By Adam Sheldon, National Account Manager at Kensington Mortgages

With more people staying single for longer, and UK divorce rates rising, the need for services to solo buyers has increased significantly over the past five years. In the travel industry, ‘solo travellers’ represent 11% of the market, with Google showing a 771% increase since 2016 in search terms for solo holidays*.

With this demographic on a steady rise, it will come as no surprise that more people are attempting to purchase a property as a solo applicant, begging the question, is this feasible?

The landscape is changing for solo applicants

Schroders research shows housing affordability has worsened in every local region over the last 25 years, and that home ownership has fallen by 63-65% in the last five years**.

House prices have increased from four to eight times average income since the mid-1990s*** which, when put into context, hasn’t been this expensive relative to earnings since 1876 – the year Alexander Graham Bell patented the telephone.

Meanwhile, the number of people living alone in the UK has increased by 8.3% over the last 10 years**** with 28% of 20-34-year-olds living with parents*****.

However, despite 41% of 18 to 24-year-old hopeful homeowners experiencing mortgage rejection before buying their first home******, the percentage of first time buyers rose from 37% in 2010 to a record 52% in 2022*******.

» **DATASET CONTENT**:
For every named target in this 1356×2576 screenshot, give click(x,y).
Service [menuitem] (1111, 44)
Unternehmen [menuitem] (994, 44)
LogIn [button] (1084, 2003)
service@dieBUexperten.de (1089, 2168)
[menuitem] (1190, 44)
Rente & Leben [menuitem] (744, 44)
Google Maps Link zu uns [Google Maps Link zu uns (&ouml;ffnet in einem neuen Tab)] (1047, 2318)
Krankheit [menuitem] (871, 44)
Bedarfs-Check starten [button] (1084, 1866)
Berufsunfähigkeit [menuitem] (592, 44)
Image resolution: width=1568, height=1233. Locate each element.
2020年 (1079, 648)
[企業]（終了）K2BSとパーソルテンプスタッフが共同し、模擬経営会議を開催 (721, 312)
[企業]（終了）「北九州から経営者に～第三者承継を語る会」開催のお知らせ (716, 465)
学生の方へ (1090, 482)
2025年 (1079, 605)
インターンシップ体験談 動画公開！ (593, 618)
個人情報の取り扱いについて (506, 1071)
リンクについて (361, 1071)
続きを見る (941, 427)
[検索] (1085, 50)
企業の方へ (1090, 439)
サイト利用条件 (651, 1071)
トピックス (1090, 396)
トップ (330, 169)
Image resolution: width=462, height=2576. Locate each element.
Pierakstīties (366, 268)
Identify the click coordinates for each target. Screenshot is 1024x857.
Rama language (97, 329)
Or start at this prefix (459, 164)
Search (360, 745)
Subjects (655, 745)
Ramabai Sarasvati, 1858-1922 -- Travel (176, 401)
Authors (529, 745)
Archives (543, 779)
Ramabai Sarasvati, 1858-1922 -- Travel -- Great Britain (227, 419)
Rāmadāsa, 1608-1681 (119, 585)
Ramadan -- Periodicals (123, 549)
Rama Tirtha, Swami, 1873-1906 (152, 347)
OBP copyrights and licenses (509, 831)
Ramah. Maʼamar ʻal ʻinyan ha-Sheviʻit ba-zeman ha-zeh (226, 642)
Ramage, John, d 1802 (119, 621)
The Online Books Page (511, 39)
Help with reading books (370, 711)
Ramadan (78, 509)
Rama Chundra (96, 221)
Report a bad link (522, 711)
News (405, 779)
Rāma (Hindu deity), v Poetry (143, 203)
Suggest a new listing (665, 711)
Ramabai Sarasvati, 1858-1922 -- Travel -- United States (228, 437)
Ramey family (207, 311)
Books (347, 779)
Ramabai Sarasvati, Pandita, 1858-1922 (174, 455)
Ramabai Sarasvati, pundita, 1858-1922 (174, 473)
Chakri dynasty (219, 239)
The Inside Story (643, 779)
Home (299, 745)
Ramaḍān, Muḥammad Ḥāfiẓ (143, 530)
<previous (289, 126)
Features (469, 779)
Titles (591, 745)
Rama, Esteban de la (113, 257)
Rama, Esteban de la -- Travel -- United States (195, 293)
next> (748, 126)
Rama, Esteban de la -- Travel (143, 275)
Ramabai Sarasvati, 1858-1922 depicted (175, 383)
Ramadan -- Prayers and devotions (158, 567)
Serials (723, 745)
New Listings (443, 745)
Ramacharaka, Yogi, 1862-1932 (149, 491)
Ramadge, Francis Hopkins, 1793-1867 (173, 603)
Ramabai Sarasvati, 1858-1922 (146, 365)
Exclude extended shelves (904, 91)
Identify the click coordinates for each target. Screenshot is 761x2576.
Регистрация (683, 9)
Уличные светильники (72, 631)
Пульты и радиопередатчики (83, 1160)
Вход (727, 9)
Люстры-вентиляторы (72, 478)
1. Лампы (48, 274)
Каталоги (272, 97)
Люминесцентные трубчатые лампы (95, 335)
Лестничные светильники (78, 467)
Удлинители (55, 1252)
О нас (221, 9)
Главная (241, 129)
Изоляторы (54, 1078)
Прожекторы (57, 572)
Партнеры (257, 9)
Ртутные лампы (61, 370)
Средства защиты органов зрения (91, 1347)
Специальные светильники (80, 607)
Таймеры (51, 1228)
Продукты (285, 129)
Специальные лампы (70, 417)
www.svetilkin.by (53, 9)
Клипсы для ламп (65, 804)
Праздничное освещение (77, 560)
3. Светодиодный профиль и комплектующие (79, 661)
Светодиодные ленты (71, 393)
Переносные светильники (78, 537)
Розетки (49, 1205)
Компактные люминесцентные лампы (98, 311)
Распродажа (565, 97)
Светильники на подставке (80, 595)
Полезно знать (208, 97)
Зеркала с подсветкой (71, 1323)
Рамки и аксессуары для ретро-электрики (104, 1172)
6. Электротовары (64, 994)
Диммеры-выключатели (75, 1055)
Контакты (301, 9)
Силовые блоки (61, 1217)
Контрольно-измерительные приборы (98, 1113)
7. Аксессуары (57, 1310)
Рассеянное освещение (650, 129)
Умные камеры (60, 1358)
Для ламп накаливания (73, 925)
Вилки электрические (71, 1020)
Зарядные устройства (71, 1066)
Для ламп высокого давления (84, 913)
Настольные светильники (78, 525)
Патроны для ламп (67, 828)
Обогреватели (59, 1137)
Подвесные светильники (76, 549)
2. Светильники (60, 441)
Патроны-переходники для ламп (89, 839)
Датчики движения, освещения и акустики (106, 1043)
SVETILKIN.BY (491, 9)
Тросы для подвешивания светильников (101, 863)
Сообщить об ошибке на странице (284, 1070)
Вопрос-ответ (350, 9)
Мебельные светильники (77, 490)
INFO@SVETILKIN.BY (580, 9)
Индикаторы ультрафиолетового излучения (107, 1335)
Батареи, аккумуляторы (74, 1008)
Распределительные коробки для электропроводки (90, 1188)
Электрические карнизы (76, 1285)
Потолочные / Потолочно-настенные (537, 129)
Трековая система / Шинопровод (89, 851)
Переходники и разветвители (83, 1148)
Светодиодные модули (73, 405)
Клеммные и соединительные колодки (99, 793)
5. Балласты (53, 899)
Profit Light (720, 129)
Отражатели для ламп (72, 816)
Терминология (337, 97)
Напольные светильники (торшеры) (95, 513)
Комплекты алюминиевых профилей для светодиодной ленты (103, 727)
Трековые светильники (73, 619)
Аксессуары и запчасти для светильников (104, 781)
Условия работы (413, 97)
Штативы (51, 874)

» **WHAT YOU NEED TO DO**:
(a) Restate the article on solo homebuyers from "However, despite 41%" to "52% in 2022*******.", switching "mortgage rejection" to "loan refusal".
(b) Please list every four-digit year mentioned in the article on solo homebuyers, in the order they appear.
(c) Write the next part of the article on solo homebuyers, picking up right after its final sentence.

» **ANSWERS BELOW**:
(a)
However, despite 41% of 18 to 24-year-old hopeful homeowners experiencing loan refusal before buying their first home******, the percentage of first time buyers rose from 37% in 2010 to a record 52% in 2022*******.

(b) 2016, 1876, 2010, 2022

(c)
In 2022, 29% of all properties sold were to solo applicants********, who were benefiting from low interest rates, which supported affordability and helped offset house price inflation.

Today, buyers face a more acute affordability challenge. Interest rates are 3-4 times what they were in the first half of 2022. Inflation is high, and markets are sensitive to economic news, creating shocking headlines and causing uncertainty.

Solutions for solo applicants

Shared Ownership applications have been increasing, with 56% of all Shared Ownership purchases in 2021 and 2022 being made by solo applicants********* and a recent survey by sharetobuy.com showing that 57% of their respondents were looking to purchase as a solo applicant**********.

Lenders can also help with solutions to enhance affordability. At Kensington, we have a range of products designed to consider the earning potential of applicants, in some cases allowing us to lend a higher income multiple, subject to client affordability. With our Hero range for employed keyworkers, as well as our Young Professionals range created for clients under 40 in certain professions, this affordability stretch could make a massive difference to the borrowing possibilities for your solo applicant clients.

Additionally, our criteria for self-employed applicants considers their latest years’ accounts, regardless of their role or profession.

Societal norms

There is increasing research into why we’ve seen an increase of “singledom” in society, shifting social norms to economic realities. But as millennials have started this increased trend we have to wonder about the next generation – will we see this increase further and how will the housing market adapt?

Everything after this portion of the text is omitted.